Hong Kong Disneyland Adds Visitors But Expansion Funding Unresolved
More people are visiting Hong Kong Disneyland, indicating its marketing is starting to pay off, but Hong Kong and Walt Disney Co. (DIS) have yet to resolve differences over funding an expansion.
Hong Kong's government said last year it might inject funds into the park for an expansion, and although it has declined to discuss figures, the Hong Kong Economic Times reported Thursday that elements of an expansion now under discussion would cost HK$8 billion (US$1.03 billion).
"We are still in talks with Walt Disney Co. about the expansion plan and we haven't set a time frame," a Hong Kong government information officer, who declined to be named, told Dow Jones Newswires.
Hong Kong Disneyland has missed attendance targets since it opened in September 2005, but the South China Morning Post reported Thursday attendance is expected to hit 5.6 million this year – finally reaching Disney's goal for the first year.
Disney and Hong Kong won't provide attendance figures, although Hong Kong had originally hoped attendance would hit 6.5 million in 2008, according to a paper the government gave lawmakers when the park was in the planning stages.
A Disney spokesman, who declined to be named, would say only that attendance has been growing.
An academic who studies Hong Kong Disneyland called the rising attendance "a good sign" but said it is premature to say the park is turning things around.
"It's too early to say anything based on three years' figures. We need to look at the first five years for a better assessment," said John Ap, associate professor in tourism management at Polytechnic University.
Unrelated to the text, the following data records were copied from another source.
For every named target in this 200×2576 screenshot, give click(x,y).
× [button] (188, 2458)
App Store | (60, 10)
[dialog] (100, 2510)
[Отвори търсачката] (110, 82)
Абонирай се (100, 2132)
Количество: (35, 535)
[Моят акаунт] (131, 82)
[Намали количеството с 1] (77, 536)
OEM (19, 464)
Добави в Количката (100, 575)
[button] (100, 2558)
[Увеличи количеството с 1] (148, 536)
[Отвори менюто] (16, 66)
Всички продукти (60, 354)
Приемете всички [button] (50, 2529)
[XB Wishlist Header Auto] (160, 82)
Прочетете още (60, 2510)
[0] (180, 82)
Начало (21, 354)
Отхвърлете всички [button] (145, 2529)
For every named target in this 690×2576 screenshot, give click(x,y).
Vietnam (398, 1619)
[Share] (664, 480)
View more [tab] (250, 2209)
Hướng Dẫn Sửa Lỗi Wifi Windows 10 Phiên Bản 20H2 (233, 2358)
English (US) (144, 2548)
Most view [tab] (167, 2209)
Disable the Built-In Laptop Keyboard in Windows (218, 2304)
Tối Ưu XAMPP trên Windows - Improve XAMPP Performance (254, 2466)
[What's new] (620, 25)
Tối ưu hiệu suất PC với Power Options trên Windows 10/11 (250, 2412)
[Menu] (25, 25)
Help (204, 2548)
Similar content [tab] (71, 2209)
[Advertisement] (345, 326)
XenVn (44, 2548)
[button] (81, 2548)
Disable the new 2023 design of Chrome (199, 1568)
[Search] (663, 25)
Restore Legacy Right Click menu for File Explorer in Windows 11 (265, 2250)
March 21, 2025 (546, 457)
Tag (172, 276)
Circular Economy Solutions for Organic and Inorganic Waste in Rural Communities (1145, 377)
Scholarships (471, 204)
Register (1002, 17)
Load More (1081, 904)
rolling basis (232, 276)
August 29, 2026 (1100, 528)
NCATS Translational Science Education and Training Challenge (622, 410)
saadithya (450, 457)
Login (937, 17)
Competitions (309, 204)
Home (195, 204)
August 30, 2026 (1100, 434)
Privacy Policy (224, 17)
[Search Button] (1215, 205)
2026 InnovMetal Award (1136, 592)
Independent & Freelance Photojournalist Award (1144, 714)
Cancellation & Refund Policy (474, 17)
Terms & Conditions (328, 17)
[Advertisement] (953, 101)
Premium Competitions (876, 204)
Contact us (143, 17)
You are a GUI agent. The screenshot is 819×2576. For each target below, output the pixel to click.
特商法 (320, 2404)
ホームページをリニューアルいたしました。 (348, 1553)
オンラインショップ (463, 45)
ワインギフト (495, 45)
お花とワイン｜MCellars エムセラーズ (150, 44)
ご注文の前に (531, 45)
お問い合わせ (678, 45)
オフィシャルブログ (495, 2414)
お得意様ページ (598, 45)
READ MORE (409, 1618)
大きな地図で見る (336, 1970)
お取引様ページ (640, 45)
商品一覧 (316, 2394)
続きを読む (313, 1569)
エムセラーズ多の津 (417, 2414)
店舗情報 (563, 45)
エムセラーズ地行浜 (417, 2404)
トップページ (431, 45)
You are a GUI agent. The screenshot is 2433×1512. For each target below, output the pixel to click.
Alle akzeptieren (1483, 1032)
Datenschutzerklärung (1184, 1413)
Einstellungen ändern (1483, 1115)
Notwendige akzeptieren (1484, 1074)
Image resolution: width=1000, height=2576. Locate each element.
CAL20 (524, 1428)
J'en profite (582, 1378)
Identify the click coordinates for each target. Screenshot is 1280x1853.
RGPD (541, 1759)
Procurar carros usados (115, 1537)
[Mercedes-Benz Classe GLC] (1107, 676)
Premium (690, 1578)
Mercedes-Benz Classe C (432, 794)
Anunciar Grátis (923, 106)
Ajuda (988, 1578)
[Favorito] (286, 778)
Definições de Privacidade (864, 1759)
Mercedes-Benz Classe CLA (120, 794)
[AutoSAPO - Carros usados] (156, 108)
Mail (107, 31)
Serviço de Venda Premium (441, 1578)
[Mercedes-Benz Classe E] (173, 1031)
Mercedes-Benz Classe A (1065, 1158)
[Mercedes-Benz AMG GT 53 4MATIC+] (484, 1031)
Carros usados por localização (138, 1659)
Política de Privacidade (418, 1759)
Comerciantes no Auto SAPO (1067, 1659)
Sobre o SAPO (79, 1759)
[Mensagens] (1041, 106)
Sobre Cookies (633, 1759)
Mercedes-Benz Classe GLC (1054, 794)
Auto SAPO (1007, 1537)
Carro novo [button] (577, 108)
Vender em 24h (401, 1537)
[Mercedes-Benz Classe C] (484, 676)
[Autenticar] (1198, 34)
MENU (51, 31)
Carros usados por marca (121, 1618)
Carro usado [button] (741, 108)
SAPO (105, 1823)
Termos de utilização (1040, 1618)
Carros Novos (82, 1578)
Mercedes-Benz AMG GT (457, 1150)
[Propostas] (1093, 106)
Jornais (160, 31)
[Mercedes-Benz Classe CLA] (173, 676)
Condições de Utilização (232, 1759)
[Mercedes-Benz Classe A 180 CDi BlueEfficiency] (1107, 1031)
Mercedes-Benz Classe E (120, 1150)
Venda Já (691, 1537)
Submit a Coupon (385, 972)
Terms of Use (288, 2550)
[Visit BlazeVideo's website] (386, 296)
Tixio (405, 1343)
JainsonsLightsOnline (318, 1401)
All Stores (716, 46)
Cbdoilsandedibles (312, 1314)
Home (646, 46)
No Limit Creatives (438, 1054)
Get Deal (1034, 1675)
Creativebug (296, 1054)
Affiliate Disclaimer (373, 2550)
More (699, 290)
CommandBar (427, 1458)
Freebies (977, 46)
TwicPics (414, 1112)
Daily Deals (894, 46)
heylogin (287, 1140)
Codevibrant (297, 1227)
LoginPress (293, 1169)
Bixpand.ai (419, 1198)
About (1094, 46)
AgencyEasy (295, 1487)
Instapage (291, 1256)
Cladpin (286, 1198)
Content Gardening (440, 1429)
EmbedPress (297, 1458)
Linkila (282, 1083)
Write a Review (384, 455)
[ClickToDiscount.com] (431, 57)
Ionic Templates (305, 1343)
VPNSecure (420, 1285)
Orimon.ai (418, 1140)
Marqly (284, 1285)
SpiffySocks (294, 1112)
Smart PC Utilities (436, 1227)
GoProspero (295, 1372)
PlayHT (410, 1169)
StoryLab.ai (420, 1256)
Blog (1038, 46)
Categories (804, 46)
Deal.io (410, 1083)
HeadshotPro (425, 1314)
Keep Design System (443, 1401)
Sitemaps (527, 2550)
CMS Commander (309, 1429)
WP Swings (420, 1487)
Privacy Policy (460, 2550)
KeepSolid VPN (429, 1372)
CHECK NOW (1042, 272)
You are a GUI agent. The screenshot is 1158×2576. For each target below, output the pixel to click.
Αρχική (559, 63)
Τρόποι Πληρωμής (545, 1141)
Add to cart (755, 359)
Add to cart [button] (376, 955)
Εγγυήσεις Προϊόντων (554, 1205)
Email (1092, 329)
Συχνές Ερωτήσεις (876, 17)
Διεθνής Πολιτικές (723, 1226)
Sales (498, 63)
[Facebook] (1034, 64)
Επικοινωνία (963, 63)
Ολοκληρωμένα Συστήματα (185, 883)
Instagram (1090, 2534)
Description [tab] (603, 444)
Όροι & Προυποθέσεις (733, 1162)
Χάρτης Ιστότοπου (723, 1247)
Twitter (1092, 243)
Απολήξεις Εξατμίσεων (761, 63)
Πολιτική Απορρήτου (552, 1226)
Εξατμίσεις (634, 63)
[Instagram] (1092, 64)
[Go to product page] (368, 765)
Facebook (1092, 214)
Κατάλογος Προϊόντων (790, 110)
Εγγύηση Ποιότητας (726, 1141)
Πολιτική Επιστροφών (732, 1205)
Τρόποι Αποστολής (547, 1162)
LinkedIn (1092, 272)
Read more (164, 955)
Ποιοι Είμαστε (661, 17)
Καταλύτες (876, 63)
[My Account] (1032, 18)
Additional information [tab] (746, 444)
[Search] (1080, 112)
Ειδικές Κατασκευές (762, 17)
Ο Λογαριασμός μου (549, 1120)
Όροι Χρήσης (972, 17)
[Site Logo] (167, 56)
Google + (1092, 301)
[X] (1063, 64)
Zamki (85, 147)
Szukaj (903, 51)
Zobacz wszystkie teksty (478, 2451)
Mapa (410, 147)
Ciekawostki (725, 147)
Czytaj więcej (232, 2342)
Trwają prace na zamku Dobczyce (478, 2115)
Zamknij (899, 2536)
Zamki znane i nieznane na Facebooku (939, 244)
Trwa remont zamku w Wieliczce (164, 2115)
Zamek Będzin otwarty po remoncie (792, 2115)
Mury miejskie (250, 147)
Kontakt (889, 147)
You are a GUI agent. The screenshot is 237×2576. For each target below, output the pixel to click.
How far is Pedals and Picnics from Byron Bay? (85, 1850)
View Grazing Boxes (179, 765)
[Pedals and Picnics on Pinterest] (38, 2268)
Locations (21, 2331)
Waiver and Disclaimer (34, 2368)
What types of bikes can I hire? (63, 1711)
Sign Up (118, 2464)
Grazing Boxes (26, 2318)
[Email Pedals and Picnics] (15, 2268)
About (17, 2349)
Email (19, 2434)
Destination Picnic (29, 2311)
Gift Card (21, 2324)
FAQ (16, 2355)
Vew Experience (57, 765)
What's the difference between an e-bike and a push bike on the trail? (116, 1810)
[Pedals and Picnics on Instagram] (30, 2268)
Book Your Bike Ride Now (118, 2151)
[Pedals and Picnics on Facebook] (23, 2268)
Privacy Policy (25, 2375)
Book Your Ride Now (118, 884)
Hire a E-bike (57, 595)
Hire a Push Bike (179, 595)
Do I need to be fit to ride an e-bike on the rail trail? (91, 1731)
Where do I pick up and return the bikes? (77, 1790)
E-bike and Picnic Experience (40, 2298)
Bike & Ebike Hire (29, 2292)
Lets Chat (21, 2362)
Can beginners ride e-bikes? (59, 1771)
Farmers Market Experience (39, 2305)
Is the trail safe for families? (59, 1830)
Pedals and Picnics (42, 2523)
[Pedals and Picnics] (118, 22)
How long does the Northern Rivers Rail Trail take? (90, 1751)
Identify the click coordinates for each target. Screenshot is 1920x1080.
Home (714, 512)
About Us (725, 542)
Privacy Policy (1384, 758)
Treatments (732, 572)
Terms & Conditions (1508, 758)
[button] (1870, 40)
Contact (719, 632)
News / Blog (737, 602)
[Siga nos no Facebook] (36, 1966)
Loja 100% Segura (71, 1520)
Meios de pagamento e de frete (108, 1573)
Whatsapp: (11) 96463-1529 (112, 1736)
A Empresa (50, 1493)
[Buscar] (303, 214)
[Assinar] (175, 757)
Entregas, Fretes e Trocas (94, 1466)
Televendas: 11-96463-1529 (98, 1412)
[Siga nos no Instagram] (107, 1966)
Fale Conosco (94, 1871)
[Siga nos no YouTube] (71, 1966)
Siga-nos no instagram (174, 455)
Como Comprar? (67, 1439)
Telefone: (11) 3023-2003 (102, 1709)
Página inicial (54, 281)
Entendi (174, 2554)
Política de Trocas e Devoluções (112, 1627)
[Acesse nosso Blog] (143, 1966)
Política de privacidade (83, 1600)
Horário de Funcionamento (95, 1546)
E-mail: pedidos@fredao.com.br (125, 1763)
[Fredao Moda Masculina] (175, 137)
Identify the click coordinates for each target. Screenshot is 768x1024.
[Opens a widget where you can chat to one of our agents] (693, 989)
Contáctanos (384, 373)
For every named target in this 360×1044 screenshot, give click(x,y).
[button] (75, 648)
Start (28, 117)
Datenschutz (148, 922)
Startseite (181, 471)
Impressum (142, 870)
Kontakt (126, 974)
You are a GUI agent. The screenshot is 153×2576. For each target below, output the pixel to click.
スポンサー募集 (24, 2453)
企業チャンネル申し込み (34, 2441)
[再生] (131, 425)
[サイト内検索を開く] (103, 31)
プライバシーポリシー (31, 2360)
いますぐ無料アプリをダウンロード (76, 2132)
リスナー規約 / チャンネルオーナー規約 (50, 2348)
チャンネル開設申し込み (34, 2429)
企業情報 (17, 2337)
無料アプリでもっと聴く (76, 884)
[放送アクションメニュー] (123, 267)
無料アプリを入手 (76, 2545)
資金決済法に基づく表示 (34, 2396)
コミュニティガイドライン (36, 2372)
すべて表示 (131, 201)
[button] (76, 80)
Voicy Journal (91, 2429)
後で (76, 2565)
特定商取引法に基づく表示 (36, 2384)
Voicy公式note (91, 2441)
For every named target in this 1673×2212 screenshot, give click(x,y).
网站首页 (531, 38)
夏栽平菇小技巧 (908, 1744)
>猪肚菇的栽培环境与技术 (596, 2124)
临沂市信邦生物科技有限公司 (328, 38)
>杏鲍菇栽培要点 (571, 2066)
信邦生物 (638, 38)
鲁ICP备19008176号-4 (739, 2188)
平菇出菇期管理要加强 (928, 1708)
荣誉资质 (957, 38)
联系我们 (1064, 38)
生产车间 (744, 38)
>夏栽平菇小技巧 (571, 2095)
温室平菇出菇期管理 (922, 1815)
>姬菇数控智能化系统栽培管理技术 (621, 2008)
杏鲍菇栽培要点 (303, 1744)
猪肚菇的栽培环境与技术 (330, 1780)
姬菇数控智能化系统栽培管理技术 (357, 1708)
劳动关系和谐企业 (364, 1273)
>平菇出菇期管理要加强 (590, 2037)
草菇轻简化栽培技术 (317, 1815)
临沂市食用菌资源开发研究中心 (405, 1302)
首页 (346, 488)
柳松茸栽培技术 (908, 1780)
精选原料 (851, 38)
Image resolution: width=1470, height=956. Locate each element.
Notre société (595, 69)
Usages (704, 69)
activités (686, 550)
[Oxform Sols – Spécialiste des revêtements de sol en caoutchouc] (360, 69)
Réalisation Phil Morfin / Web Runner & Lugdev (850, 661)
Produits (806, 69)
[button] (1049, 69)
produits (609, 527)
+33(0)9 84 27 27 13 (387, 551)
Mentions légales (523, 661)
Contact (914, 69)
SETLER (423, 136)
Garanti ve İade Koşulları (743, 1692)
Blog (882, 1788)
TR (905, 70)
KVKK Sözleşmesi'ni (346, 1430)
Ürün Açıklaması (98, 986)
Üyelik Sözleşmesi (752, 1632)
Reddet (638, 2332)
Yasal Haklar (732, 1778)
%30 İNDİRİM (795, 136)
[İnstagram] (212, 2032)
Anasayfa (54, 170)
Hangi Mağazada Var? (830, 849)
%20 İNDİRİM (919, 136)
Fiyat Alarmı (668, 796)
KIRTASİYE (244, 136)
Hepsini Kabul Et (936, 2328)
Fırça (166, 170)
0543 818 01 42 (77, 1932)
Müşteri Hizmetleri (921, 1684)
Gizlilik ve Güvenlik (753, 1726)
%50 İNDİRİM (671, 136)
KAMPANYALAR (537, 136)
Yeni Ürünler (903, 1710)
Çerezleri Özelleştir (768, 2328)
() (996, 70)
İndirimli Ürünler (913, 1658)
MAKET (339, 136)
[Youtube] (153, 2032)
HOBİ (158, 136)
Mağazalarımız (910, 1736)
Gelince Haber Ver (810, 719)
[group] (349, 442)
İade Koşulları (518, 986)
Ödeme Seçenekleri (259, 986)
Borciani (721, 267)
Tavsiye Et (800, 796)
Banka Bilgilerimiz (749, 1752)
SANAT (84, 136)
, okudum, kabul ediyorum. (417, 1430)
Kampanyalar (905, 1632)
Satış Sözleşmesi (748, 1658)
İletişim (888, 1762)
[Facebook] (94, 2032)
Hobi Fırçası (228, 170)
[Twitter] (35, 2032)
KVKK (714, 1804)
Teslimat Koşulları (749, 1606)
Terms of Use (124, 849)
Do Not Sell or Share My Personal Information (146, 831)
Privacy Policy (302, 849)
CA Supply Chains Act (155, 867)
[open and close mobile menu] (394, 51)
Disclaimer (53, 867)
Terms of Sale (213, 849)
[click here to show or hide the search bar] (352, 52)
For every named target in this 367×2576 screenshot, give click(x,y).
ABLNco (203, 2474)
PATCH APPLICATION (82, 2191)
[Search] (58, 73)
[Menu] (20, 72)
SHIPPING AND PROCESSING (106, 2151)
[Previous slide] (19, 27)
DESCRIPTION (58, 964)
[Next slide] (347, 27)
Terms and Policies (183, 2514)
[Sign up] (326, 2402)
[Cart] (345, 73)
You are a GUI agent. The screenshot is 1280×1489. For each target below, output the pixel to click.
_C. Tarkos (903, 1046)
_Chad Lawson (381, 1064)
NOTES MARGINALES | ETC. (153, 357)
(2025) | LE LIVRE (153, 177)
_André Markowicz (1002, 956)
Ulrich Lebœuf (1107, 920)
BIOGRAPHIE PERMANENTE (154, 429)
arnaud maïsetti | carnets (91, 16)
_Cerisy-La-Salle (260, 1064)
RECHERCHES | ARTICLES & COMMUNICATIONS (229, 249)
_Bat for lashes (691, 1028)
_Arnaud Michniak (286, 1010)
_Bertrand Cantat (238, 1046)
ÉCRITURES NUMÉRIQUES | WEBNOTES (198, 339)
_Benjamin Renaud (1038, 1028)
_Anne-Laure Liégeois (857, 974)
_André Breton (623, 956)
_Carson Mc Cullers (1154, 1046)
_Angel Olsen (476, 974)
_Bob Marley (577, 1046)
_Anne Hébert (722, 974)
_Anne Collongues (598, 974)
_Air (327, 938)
Simon Lee, founder of an independent local think tank, the Lion Rock Institute, said the improved attendance probably won't be enough to convince the government to fund an expansion at Hong Kong Disneyland, the smallest of the Disneyland parks.
"There are many burning issues such as high inflation that are on a higher priority than the park's expansion plan," Lee said.
The park is owned 57% by Hong Kong and 43% by Disney.
Although Hong Kong's investment in the park itself was US$417 million and Disney put up US$314 million, critics say Hong Kong cut a bad deal because taxpayers also paid US$1.74 billion for related infrastructure and land reclamation.